性犯罪もそうですが、日本でどれだけ警察に訴えて、被害を届け出ても受理もされずデータとして残らない犯罪はどのくらいに登るのでしょう。

それがすべて白日のもとに晒されたとしたら、「日本は治安の良い国」だとのほほんとしていられないのではないでしょうか。

 

また、本には警察の民事不介入という原則を徹底的に利用した加害者たちのやり口が述べられていました。

まず被害者となる家族に狙いを定めたら、分断工作をする。

多くは子どもたちに贅沢をさせ特別扱いをし、親身になって向き合うふりをし、親への不満を引き出すことで心を掴む。

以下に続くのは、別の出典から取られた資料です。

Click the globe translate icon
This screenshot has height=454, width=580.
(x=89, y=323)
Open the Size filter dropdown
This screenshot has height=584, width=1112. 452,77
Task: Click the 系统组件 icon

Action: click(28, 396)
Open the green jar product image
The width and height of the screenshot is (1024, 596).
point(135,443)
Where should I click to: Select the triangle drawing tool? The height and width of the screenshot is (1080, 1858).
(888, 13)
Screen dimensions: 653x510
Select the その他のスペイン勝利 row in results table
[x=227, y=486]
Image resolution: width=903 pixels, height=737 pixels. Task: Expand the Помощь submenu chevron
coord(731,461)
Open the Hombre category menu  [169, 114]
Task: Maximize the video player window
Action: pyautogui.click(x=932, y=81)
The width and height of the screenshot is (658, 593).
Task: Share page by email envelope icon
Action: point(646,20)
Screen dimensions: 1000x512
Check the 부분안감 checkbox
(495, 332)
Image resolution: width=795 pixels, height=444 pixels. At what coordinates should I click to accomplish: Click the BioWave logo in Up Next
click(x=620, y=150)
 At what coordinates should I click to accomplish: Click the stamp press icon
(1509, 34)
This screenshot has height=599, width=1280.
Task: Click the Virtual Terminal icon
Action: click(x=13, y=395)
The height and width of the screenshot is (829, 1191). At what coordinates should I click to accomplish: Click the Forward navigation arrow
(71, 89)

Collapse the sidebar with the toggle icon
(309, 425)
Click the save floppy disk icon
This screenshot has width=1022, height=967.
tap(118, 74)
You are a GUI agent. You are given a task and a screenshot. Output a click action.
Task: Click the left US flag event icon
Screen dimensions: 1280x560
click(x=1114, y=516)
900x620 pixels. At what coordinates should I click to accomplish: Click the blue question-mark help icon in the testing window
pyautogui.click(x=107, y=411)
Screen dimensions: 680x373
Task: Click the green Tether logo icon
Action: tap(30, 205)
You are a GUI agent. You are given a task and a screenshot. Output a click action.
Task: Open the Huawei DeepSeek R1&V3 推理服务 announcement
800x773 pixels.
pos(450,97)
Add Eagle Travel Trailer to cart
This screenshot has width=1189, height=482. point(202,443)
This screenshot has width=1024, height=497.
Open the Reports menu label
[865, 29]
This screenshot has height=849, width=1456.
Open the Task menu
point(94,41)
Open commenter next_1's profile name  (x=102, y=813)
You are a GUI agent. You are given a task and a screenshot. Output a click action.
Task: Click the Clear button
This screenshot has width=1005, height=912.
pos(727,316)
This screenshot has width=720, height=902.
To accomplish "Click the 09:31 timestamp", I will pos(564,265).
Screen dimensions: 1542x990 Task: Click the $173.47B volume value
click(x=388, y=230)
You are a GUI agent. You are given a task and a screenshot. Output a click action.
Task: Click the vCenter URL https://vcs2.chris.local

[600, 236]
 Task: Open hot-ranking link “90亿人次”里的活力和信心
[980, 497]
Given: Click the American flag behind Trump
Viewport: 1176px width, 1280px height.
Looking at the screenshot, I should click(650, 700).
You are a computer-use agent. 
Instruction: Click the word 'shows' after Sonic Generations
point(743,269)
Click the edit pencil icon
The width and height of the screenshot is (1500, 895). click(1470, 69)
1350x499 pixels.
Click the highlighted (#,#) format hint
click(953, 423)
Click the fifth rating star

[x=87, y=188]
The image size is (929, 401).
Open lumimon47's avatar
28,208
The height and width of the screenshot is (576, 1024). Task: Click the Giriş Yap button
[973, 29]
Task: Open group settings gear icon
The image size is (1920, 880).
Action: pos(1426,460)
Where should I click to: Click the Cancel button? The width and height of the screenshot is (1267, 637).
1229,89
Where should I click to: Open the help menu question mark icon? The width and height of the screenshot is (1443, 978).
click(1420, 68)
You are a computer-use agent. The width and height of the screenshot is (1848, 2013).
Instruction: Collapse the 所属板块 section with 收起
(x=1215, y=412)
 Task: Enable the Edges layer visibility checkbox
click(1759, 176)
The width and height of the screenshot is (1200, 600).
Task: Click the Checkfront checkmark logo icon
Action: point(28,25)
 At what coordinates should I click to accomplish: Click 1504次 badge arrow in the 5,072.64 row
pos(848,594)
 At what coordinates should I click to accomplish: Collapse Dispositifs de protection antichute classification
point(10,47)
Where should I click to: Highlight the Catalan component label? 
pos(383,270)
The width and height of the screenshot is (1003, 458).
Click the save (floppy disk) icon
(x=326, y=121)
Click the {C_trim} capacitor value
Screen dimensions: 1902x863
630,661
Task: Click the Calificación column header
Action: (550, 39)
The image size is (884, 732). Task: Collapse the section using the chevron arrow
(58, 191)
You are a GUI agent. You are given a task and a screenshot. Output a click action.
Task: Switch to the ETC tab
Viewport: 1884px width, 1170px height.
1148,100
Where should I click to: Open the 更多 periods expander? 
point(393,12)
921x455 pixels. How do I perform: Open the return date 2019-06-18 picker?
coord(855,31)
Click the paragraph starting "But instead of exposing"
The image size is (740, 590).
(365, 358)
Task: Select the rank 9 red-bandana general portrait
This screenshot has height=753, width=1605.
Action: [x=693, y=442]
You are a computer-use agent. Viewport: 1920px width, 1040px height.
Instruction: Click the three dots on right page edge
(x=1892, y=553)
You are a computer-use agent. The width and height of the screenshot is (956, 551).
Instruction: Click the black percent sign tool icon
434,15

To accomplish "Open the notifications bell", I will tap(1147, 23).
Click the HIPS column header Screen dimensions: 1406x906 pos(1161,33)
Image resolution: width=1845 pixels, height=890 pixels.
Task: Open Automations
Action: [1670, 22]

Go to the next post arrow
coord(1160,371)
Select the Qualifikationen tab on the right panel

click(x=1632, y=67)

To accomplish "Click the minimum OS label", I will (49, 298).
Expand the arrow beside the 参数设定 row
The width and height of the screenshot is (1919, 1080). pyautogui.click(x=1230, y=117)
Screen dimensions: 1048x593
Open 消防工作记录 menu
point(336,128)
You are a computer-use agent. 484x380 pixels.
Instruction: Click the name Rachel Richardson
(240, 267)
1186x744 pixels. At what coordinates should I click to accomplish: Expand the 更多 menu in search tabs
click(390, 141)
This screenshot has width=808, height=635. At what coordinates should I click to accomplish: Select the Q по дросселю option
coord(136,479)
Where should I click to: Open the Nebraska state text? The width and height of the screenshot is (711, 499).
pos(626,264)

そして子どもたちから引き出した情報で親たちを責めさせ、家族の絆を引き裂く。

そして毎晩、家族会議を開き、眠らずに夜中お互いを批判し罵倒しあうように仕向け、時折暴力をふるって恐怖を植え付ける。

睡眠不足でもうろうとしながらそうすることで、一種の洗脳状態に陥るそうです。

 

この少し前に「心をあやつる男たち」という、高度経済成長時代に企業の管理職セミナーとして隆盛を誇り、同時に被害者を多数出したST(センシティビティ・トレーニング)のやり方と似ているのですよね。

心をあやつる男たち (文春文庫)

心をあやつる男たち (文春文庫)

 

 そして家族ごと手中におさめて、主犯女性は自分が直接は手を下さず、金銭も暴力も家族のトラブルに見せかける。

被害者は同時に加害者でもあるため、主犯たちと共犯関係になり、余計被害を届けにくくさせる。

責められている方の家族が警察に駆け込んでも、主犯側についた家族が「内輪もめだ」と説明すると警察は手を出せない。

一人、彼らの要求をはねのけた女性は警察が役に立たないことを知ると弁護士に相談し事なきを得たそうです。

また彼らに近づいて来られても毅然として跳ね返すことのできた人たちについては、しつこくは食い下がらずさっと引き下がったとも書かれてありました。

被害者たちの弱みを握り脅すために度々自分のバッグには暴力団がついている臭わせていたようですが、実際にそれほど強い結びつきはなく、ある組関係者とトラブルになった時は平身低頭して謝罪し、後日丁寧な詫び状を出したと。

弱者に対してはどこまでも傲岸にふるまい、勝ち目のない相手には卑屈に見えるほど平伏するタイプだったようです。

 

本によると主犯女性は洞察力に優れていたために、自分の獲物にふさわしい人間を注意深く嗅ぎ分ける、いわゆる勝てる勝負しかしなかったようです。

また、主犯女性は生活保護受給者や年金受給者を利用した、貧困ビジネスにも手を出していたのではないかという記述もありました。

薄いつながりから葬式に参加し、その規模から資産状況を把握するなどして、その家の財産を奪い取るノウハウを蓄積している集団があり、そことのつながりが強かったようです

おそらくそこには警察の捜査や法律に明るい人間がいるはずで、そうなると当局がなかなか捜査をしなかった、そしていまだに手を出せないでいるのかなと考えずにはいられませんでした。